All photos © Israel Antiquities Authority.
Archaeologists in Israel have just announced their latest find—an ancient church, complete with mosaics – found inside a modern prison!
This maximum security prison is located very close to Biblical Megiddo, famous site in northern Israel, 12 km south of Nazareth.
With a commanding view of the Jezreel valley, and being along a major international route, Megiddo was a major Canaanite and Israelite city.
In the Roman period, a Roman legion was stationed near the tell, at a site called Legio. In 1936 the British built a fortress next to the main junction near Megiddo. Later that fortress was turned into a prison, by the state of Israel.
Due to a need to expand the prison, the state planned a construction project in its northern wing, but being next to area of antiquities the Israel Antiquities authority (IAA) conducted a survey of the site. The survey indicated the presence of antiquities and so salvage excavations commenced. 60 of the trusted prisoners were granted permission to participate in the dig.

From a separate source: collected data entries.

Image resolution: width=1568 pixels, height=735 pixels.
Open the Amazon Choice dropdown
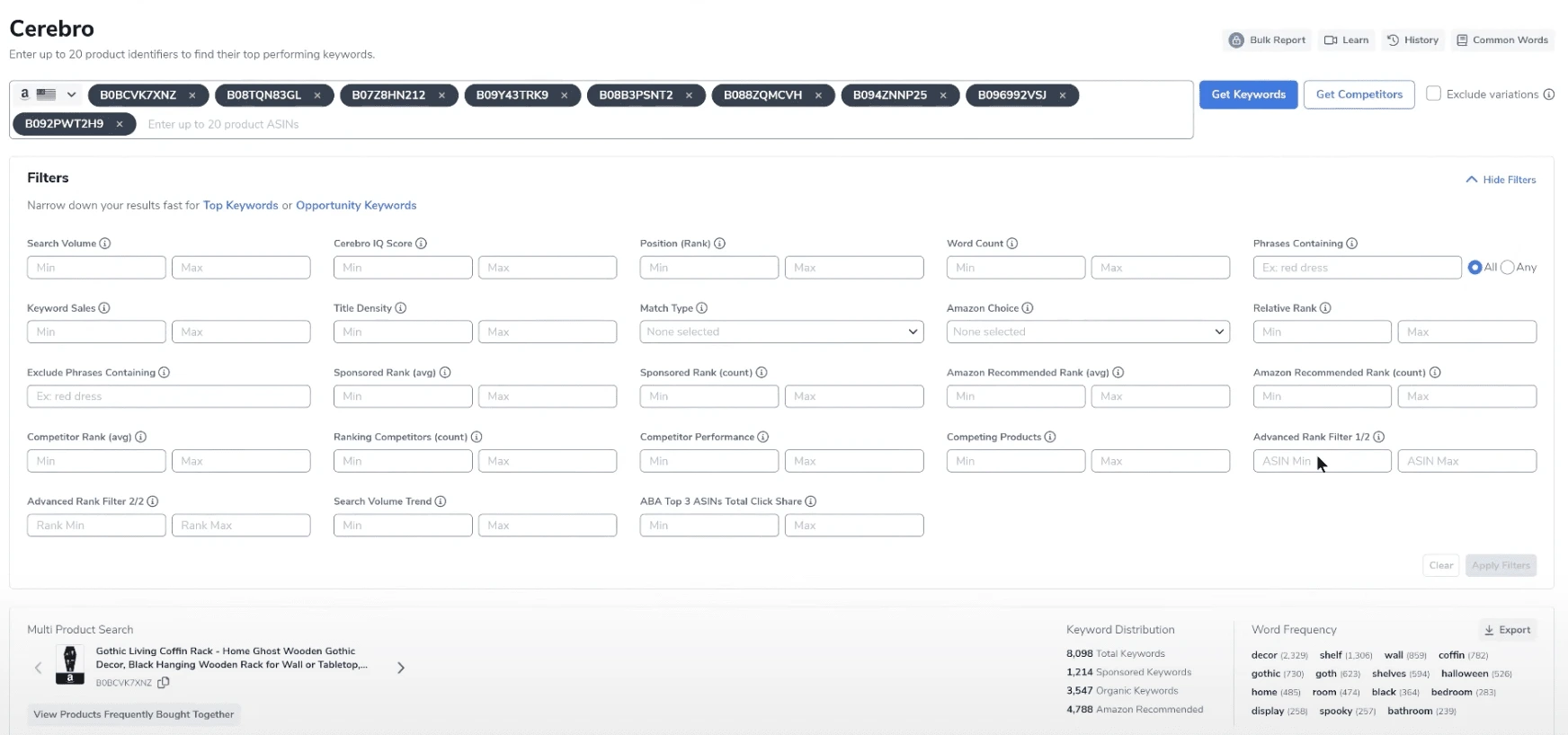pos(1087,332)
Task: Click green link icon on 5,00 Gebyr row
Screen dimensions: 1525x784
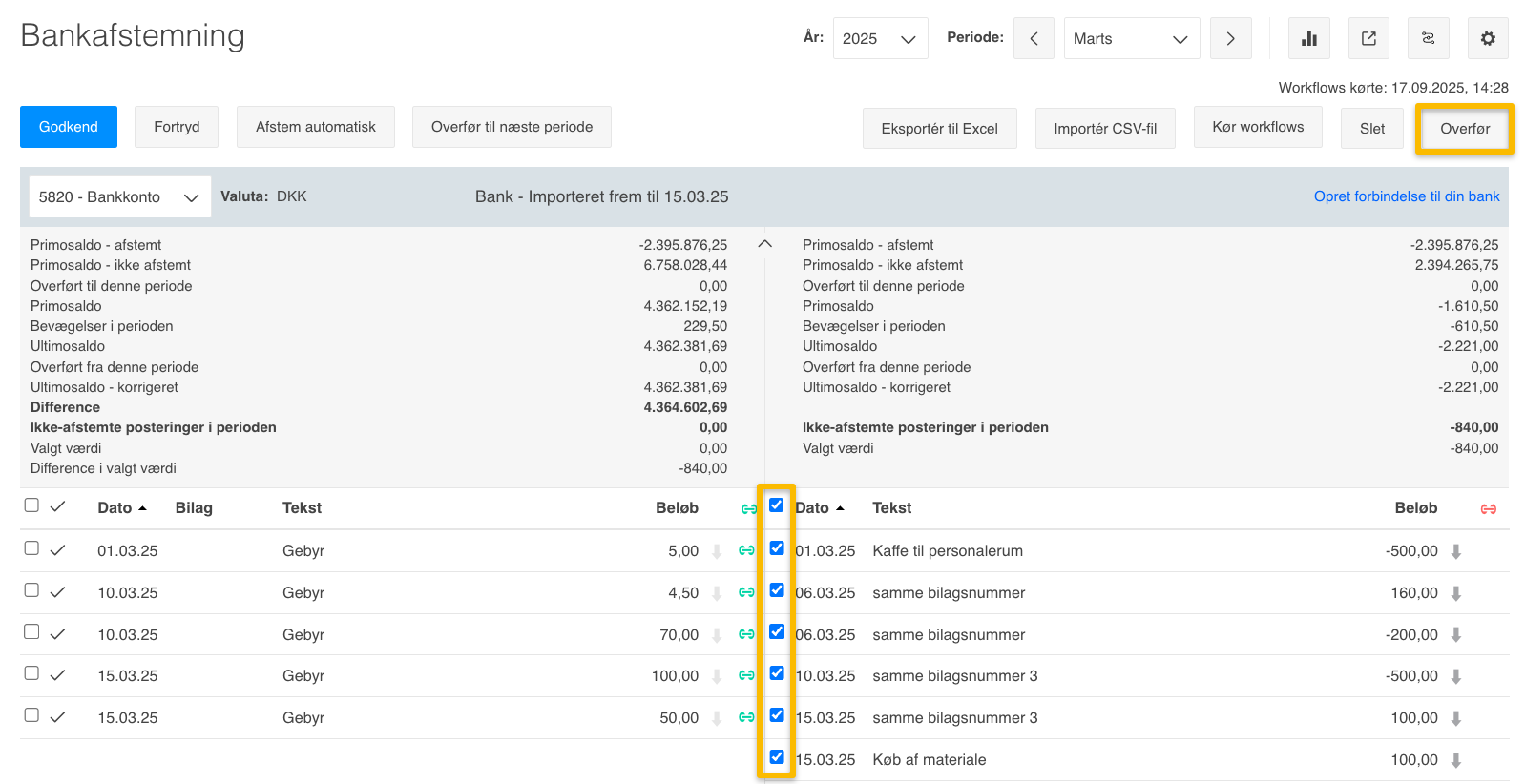Action: pyautogui.click(x=746, y=550)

Most of the finds were from the Roman and Byzantine periods (1st-6th century CE), and some were already known from excavations conducted at the site during the British mandate period.
But the new excavations also exposed a well preserved large mosaic floor (9 x 6 m) with mostly geometric decorations, but also with four inscriptions.
It is the inscriptions who generated the special interest in the find. They described dedications to “Jesus Christ”, but according to the epigraphist Dr. L. Di-Segni, an expert on Greek and Latin inscription (and my epigraphy teacher at the Hebrew University) the inscriptions dates to the early 4th century – a very early age for a Christian inscription!. Only after 312 CE Christianity turned from a persecuted sect to a legitimate religion in the Roman Empire. This building is therefore one of the earliest Christian prayer halls ever found!.
One inscription commemorates four women, and Akeptos, “Lover of God, [who] donated this table to the God, Jesus Christ, as a memorial.”
Another inscription mentions “Gaianos”, a Roman army officer who donated money to construct the mosaic floor. Perhaps Gaianos was stationed at Legio, only 2 kmaway. This officer may have had to live a double life and attend this prayer hall only in disguise.
This discovery is of major importance, and its exposure got world media coverage. Yet located within a prison, developing the archaeological site into a tourist attraction is a major problem. One option debated now is to move the whole prison to a new location. I personally seriously doubt if budgets will be found for such a project. An option I favor is creating a safe access to the mosaic floor through the prison, generating a very unique tourist attraction (where else can you see an early church in a modern jail?..).
Meanwhile the find is closed to the public, and so this early church floor remains in prison.